For a film that is 25 years old, Carrington stands up remarkably well. Excellent production values, literate with well-rounded characters pass the test of time. It’s just a pity the film itself isn’t just a little more exciting.
The exploration of the intimate yet platonic relationship between artist Dora Carrington (Emma Thompson – Saving Mr Banks, Sense & Sensibility) and Lytton Strachey (Jonathan Pryce – The Two Popes, Tomorrow Never Dies) is episodically explored in Christopher Hampton’s (The Secret Agent, Imagining Argentina) rare foray into directing. Carrington liked Strachey’s mind, whilst Lytton liked men.

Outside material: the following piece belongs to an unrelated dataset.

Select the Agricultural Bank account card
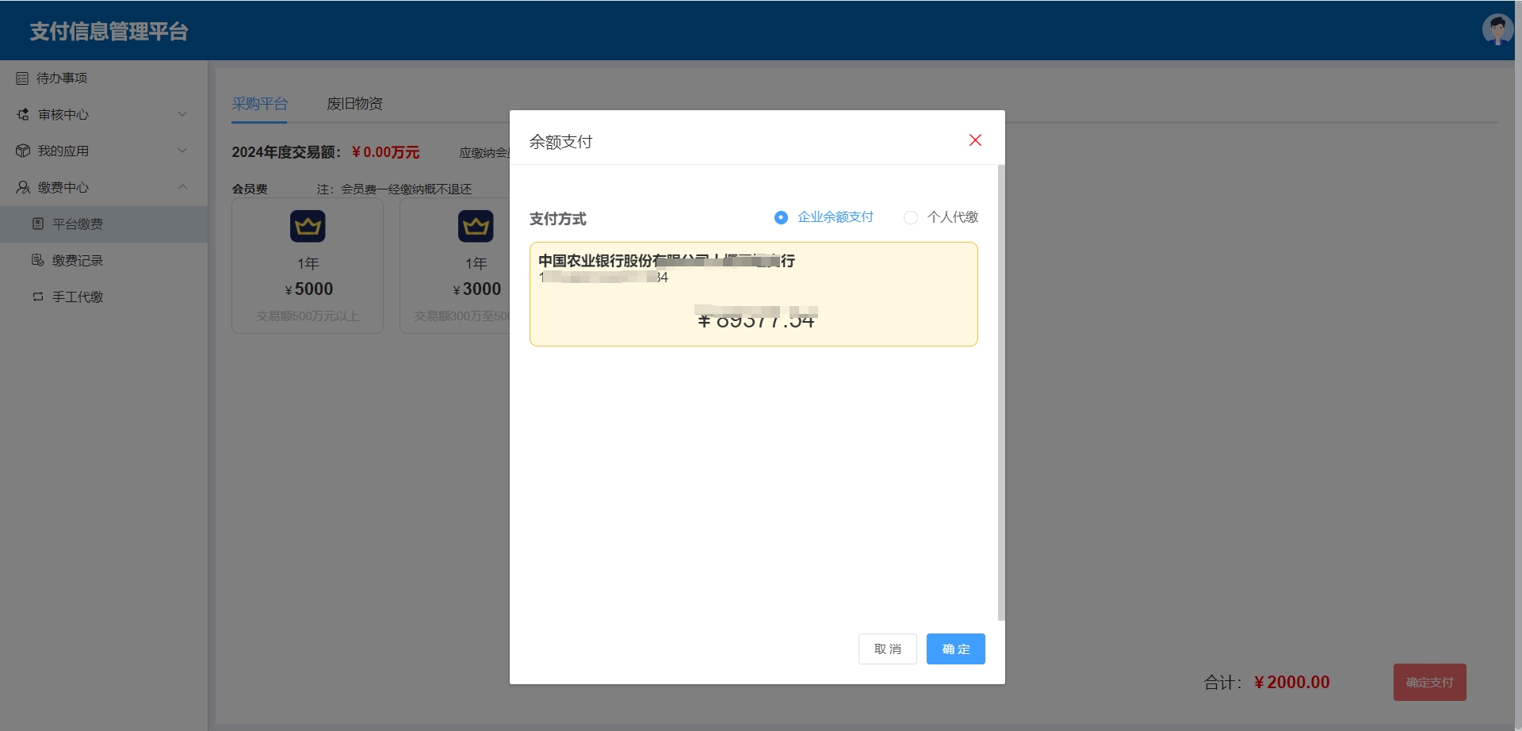Screen dimensions: 1522x731 [x=753, y=294]
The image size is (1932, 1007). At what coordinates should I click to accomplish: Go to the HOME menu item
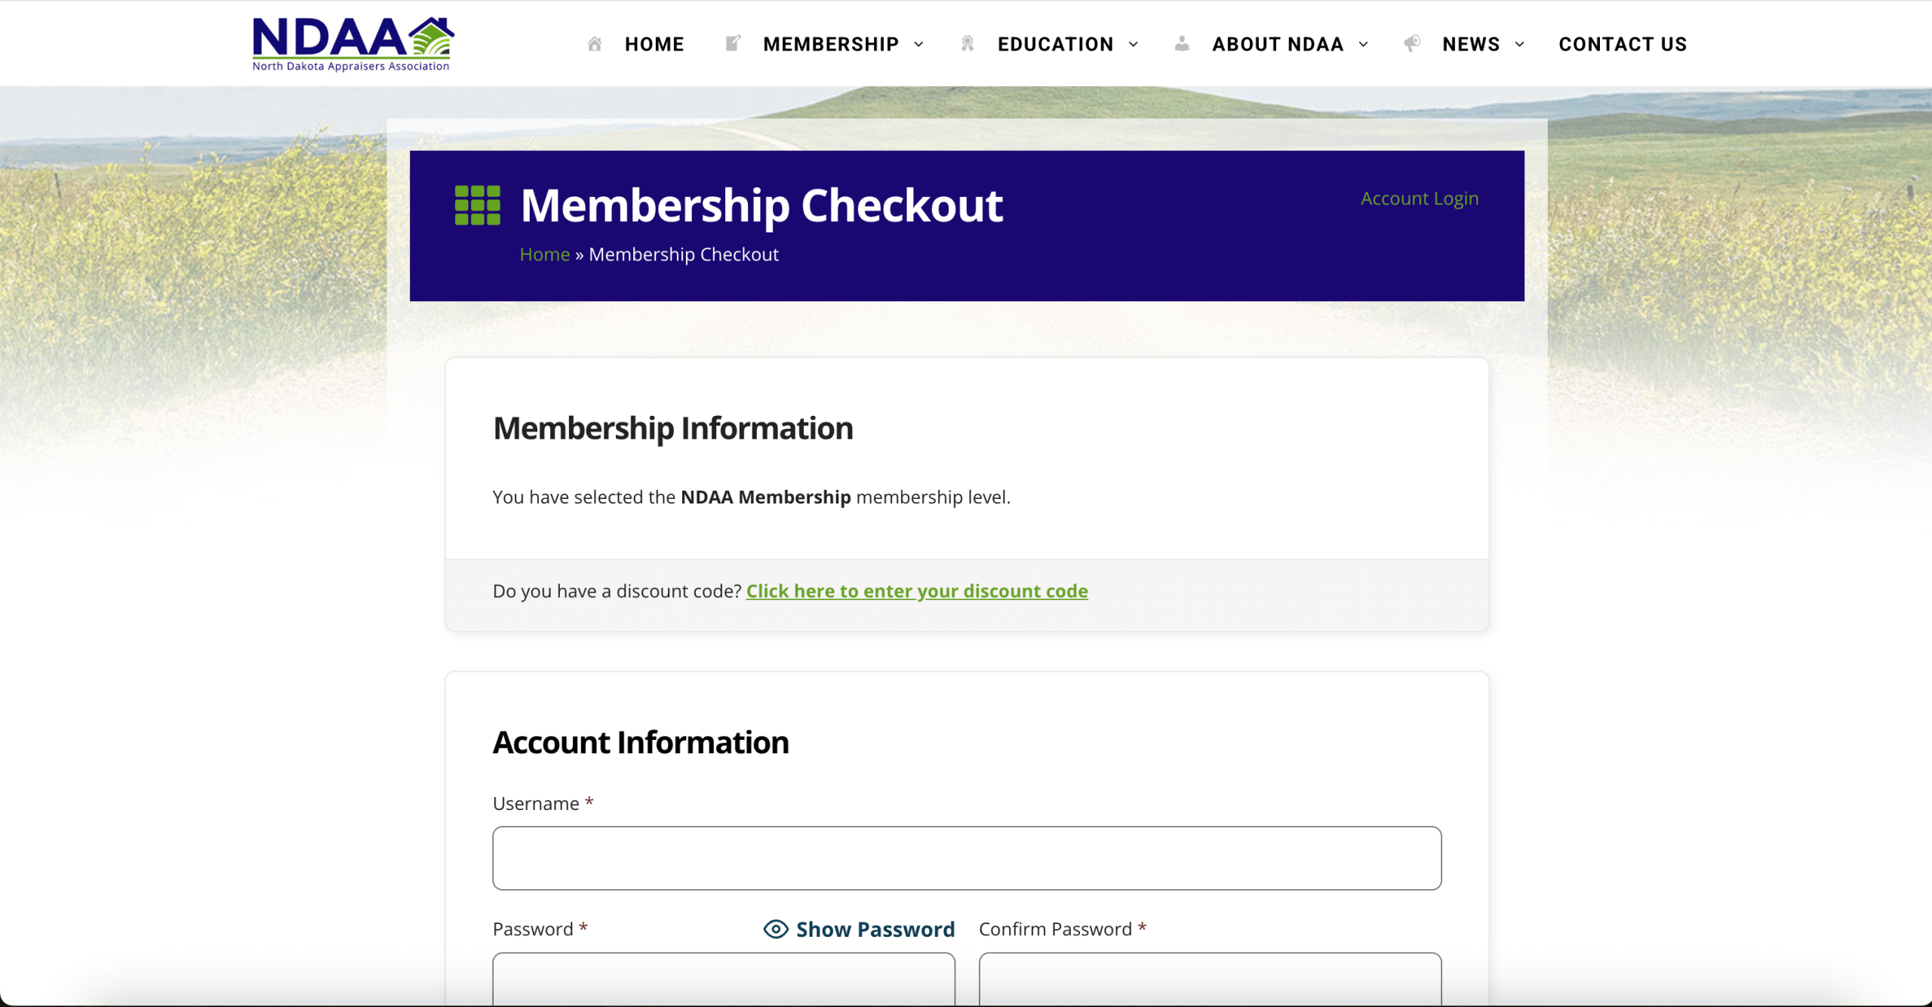point(654,45)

Sadly, little is made of Carrington’s art or much of her character itself beyond the relationship with Strachey. She has affairs – and even marries Ralph Partridge (a rather clumsy, unconvincing Steven Waddington – The Imitation Game, Sleepy Hollow). But everything revolves against the effete and demanding writer (superbly portrayed by Pryce) and the secrecy of his prediliction (it is stuffy 1920s England, after all).
Carrington (never a success in her lifetime as an artist) and Strachey lived together for 16 years – and died only months apart. The film is a slow reveal as it unfolds, like a reticent Strachey, at its own pace a part of their story.